Otto Stuparitz

Adjunct Professor of Ethnomusicology
BA, University of Illinois, Urbana-Champaign
MA, University of California, Los Angeles
PhD, University of California, Los Angeles
 
Otto Stuparitz's research explores the traditional and popular musics of Indonesia, examining how musical communities grapple with the overlapping meanings of local musics circulating globally and global musics made local. His work has included recording studio aesthetics and Balinese gamelan gong kebyar pedagogies related to time, economics, and value. His current book project, Java Jazz: A Politics of Preservation, investigates the history and contemporary practice of Indonesian jazz, by analyzing the socio-political contexts of grassroots archives affecting the historiography of Indonesian jazz and datafication practices in the Indonesian music industry.
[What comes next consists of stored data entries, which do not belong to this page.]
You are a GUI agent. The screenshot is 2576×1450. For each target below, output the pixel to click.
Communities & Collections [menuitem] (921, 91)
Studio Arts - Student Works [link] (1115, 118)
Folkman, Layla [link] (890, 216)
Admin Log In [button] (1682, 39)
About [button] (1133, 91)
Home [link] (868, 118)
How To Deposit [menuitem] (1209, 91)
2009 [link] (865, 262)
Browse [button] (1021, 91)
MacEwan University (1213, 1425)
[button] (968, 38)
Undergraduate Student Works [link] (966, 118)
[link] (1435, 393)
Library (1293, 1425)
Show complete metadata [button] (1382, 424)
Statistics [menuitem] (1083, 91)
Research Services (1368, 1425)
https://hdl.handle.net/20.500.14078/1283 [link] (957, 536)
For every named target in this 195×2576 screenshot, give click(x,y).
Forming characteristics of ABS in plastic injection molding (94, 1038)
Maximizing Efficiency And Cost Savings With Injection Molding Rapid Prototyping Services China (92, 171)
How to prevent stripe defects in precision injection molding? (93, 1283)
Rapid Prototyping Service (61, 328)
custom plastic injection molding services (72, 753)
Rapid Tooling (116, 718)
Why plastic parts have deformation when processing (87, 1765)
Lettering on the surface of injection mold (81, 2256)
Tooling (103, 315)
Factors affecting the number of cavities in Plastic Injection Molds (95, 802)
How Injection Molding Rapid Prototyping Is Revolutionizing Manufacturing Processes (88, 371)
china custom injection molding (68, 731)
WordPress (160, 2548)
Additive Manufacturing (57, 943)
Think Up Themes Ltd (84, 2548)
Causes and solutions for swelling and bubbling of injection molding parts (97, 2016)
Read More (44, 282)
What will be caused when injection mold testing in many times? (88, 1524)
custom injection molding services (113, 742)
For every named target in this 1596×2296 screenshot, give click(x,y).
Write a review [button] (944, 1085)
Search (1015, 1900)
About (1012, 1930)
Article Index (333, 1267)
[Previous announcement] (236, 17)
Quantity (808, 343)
His research and scholarship focus on various topics related to popular music, capitalism, globalization, technology, anthropology, and world jazz.
 
He has presented his work around the world and won the Honorable Mention for the Society of Economic Anthropology Harold K. Schneider Student Paper Prize in 2021. He has written chapters for books like Regional and Rural Perspectives on Popular Music Scenes, Balungan, and The Routledge Companion to Diasporic Jazz Studies. He served as the Editor-in-Chief of the Ethnomusicology Review and restored the UCLA Javanese gamelan Khjai Mendung (The Venerable Dark Cloud) with Pak Djoko Walujo Wimboprasetyo. He has taught the Intercultural Improvisation Ensemble, Global Pop, Jazz in American Culture, and Music and Media.
 
Otto is also a performer with gamelan ensembles in the Southern California area based upon traditional and contemporary styles from Central Java, West Java, and Bali. He has worked as a bassist, composer, and arranger with jazz and traditional fusion musicians in Indonesia, such as his West Javanese group Bluesukan, performing global standards, compositions from an Indonesian Jazz “Real Book,” and traditional forms.